The EEOC can bring suit on behalf of anyone who has filed a timely charge of discrimination. General Telephone Co. v. EEOC, 446 U.S. 318, 332, 100 S.Ct. 1698, 64 L.Ed.2d 319 (1980); 42 U.S.C. § 2000e-5(f). As with any other plaintiff, the EEOC has the right to seek a voluntary dismissal of its action. Fed.R.Civ.P. 41(a)(2). However, the aggrieved party has the right to intervene in the action. Adams v. Proctor & Gamble Mfg. Co., 697 F.2d 582, 583 (4th Cir.1983); 42 U.S.C. § 2000e-5(f)(1). Here, because Defendant consents to the dismissal of the EEOC from this action and Cody has not sought to intervene despite notice and opportunity, dismissal of this case with prejudice is proper.
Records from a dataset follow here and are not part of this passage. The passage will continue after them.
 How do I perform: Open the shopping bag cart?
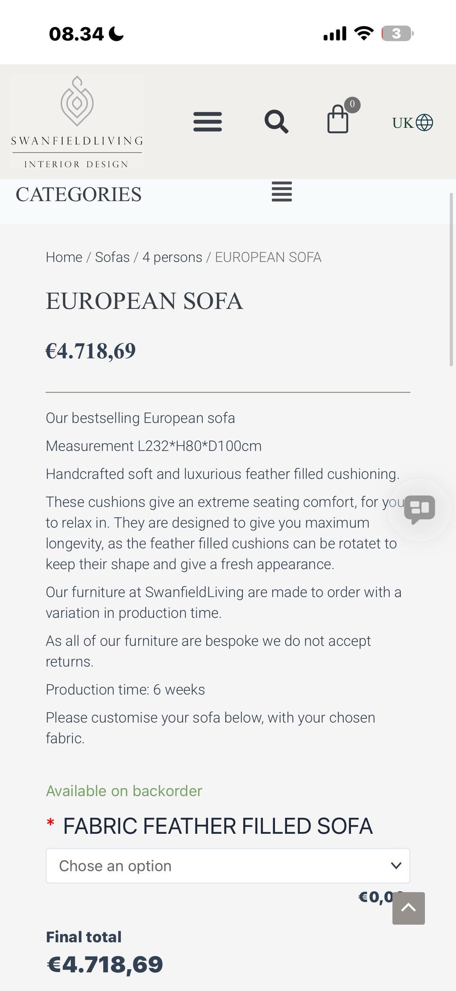tap(338, 119)
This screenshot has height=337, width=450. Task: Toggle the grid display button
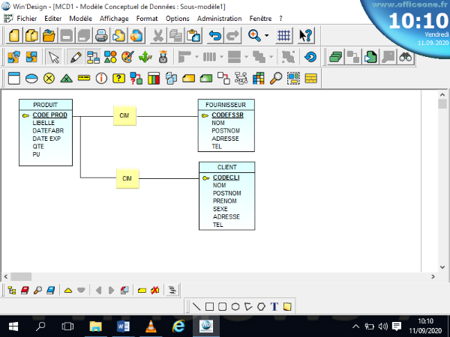point(284,35)
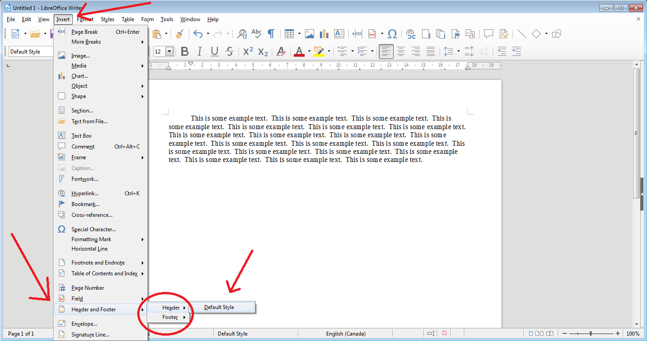Click the Special Character omega toolbar icon
647x341 pixels.
click(x=392, y=34)
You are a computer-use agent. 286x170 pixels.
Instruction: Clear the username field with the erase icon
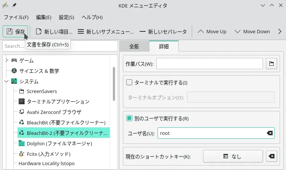pos(270,133)
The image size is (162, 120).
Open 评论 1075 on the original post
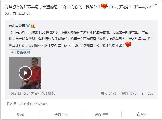pos(129,93)
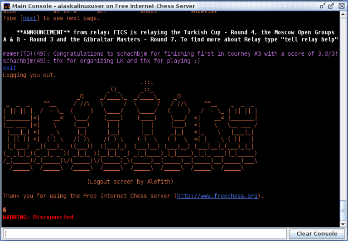
Task: Click the scrollbar thumb at bottom of track
Action: click(x=343, y=211)
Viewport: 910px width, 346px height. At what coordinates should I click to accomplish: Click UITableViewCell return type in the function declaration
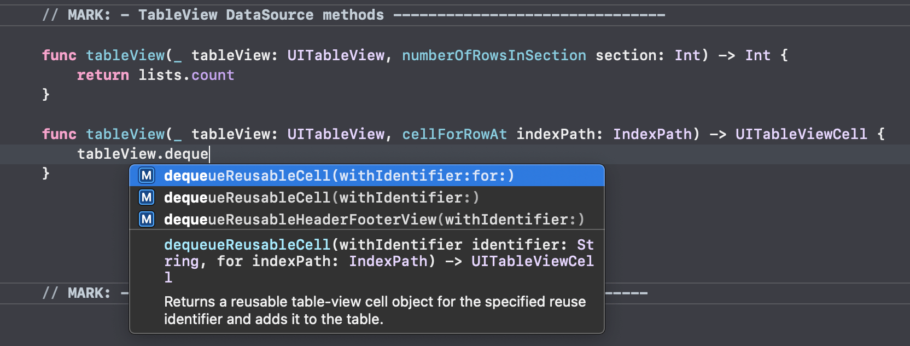tap(801, 134)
Congress has directed the EEOC to exercise the same enforcement powers, remedies, and procedures that are set forth in Title VII of the Civil Rights Act of 1964 when it is enforcing the ADA's prohibitions against employment discrimination on the basis of disability. 42 U.S.C. § 12117(a).
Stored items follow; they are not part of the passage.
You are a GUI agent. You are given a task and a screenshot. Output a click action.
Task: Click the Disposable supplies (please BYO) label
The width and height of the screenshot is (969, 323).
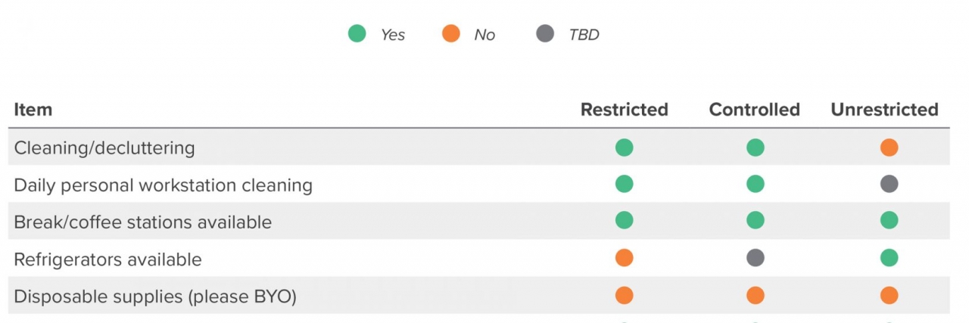(155, 297)
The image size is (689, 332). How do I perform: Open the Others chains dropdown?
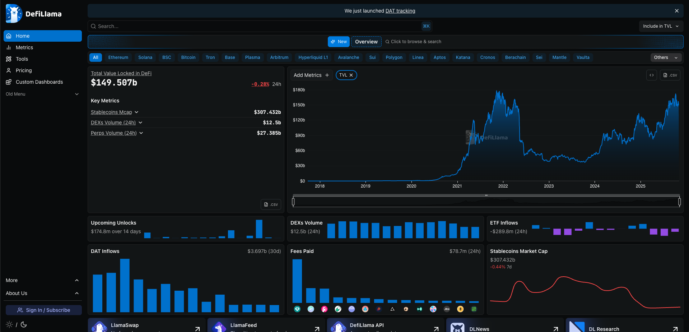coord(666,57)
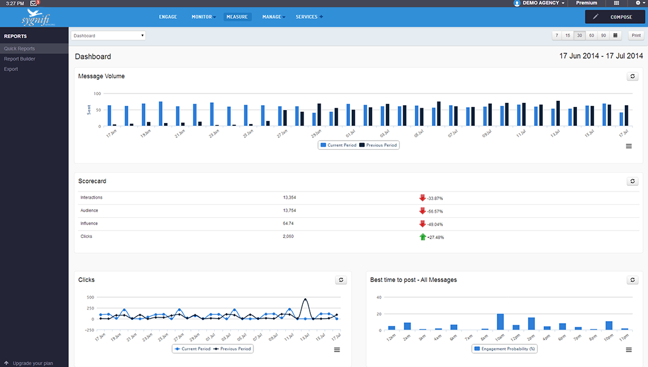Refresh the Clicks chart
Image resolution: width=648 pixels, height=367 pixels.
[341, 280]
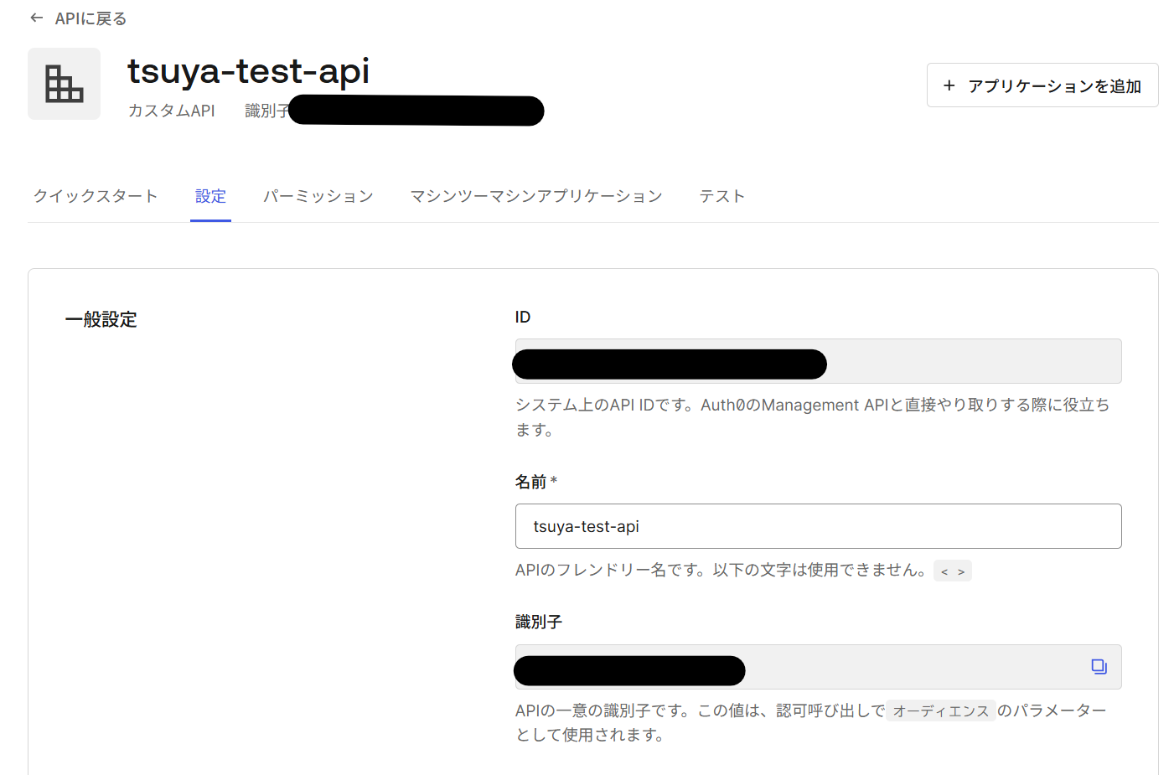Click the tsuya-test-api page title
This screenshot has width=1174, height=775.
(x=248, y=72)
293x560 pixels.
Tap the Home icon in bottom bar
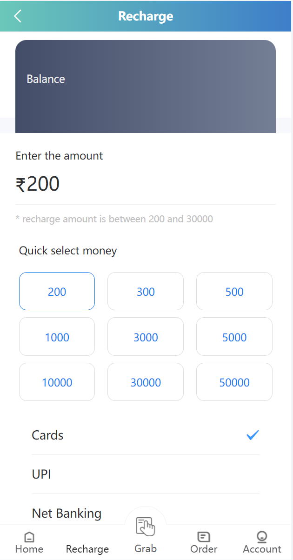(29, 538)
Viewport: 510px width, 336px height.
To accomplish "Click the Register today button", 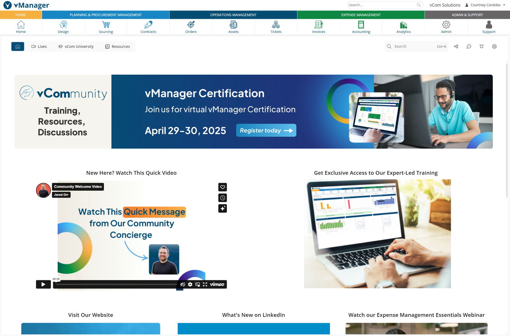I will pos(266,130).
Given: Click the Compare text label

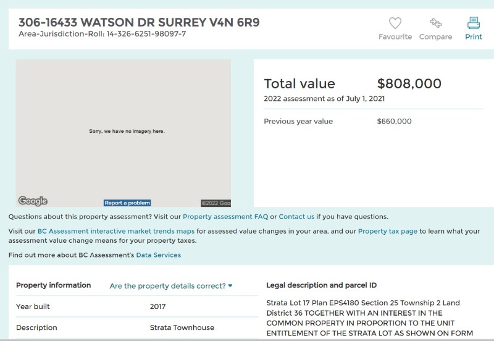Looking at the screenshot, I should (435, 36).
B. Attorney's Fees and Costs
However, the EEOC also asked in its motion that neither it or Defendant be liable for the other party's costs, expenses, and/or attorney's fees. Defendant opposes this portion of the EEOC's motion. Because dismissal is appropriate as stated above, the only issue remaining to be addressed by the court is whether Defendant is entitled to recover the attorney's fees and costs incurred in defending this action.
Congress expressly provides for the award of reasonable attorney's fees and costs to prevailing parties, other than the United States, under the ADA. 42 U.S.C. § 12205; 29 U.S.C. § 794a(b). A prevailing defendant may be awarded attorney's fees " upon a finding that the plaintiff's action was frivolous, unreasonable, or without foundation, even though not brought in subjective bad faith" or "that the plaintiff continued to litigate after it clearly became so." Christiansburg Garment Co. v. E.E.O.C., 434 U.S. 412, 418, 423 (1978). Plaintiff asserts in its motion that Defendant is not a prevailing party because of the voluntary dismissal, and, even if it was, Plaintiff's claims were not frivolous, unreasonable, or groundless.
It does not appear that the Fourth Circuit has squarely addressed the question of whether a defendant is a prevailing party when the plaintiff voluntarily dismisses the case. In Moss v. Mackey, No, 1:07-cv-135, 2009 WL 322046 (E.D.N.C. Feb. 10, 2009), the District Court for the Eastern District of North Carolina relied on case law from the Eighth Circuit in holding that a determination of the Christianburg factors regarding whether plaintiff's action was frivolous, unreasonable, or without foundation, is "not possible unless the merits of the case have been tried or the subject of a dispositive motion." Id. at *4 (citing Marquart v. Lodge 837, 26 F.3d 842, 852 (8th Cir.1994)). Therefore, if plaintiff voluntarily dismisses a case before the court has had any opportunity to address the merits of the case, either through dispositive motions or a trial, the defendant cannot prove that it is a prevailing party for purposes of receiving attorney's fees. Id. The court concluded that it could "find no legal basis to grant the relief sought inasmuch as the dismissal was taken before the court had any opportunity to review the merits of plaintiffs' claims against the private defendant." Id. at *6.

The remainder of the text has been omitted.